Страница 9 из 23
Партию пленных загнали в тюрьму. Но ни тюремный режим, ни издевательства охраны не могли убить в советском человеке стремления на волю. Как только Николай Ванин поправился, он тут же задумал побег. Его поддержал Иван Воронов. Решили посоветоваться с товарищами по камере. Но все откладывали, присматриваясь друг к другу: немцы частенько подсаживали к пленным провокаторов — вот и приходилось остерегаться. Кто знает, сколько бы недель и месяцев недоверчиво посматривали друг на друга узники, если б не пасмурный ноябрьский день 1941 года.
Большую партию пленных погнали в лес на заготовку дров. После работы двоих не оказалось в строю. Немцы подняли шум, пустили собак. А спустя час, перед строем невольников поставили двух избитых человек. Николай Ванин на всю жизнь запомнил их имена: это были его соседи по нарам — сибиряк Семен и украинец Василий.
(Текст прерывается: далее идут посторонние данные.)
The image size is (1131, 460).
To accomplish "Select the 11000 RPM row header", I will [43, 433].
Били их долго и методично. Особенно старался длинный, как жердь, с водянистыми глазами гитлеровец. Окончив экзекуцию, он подтащил пленных к сосне, крепко привязал к кочковатому стволу. Аккуратно, не спеша обложил жертвы хворостом, плеснул на груду сушняка бензину, чиркнул зажигалкой. Подобно легендарному Тарасу Бульбе, умирали советские воины.
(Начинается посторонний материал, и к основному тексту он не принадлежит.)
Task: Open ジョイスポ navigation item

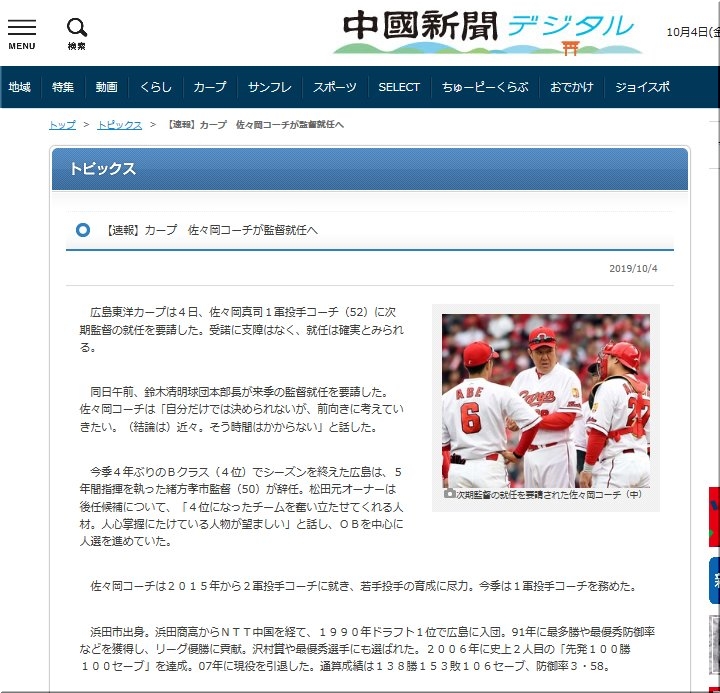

Вечером Николай Ванин снова заговорил со своим земляком.
— Ну как, Иван, что будем делать?
— А чего думать-то? Двум смертям не бывать, одной не миновать. Бежать надо.
Н. А. Ванин.
Прошло еще пять дней. Команду пленных погнали на станцию грузить «имущество»: потерпев поражение под Москвой, гитлеровцы стремились как можно больше отправить в «Великую Германию» награбленного советского добра.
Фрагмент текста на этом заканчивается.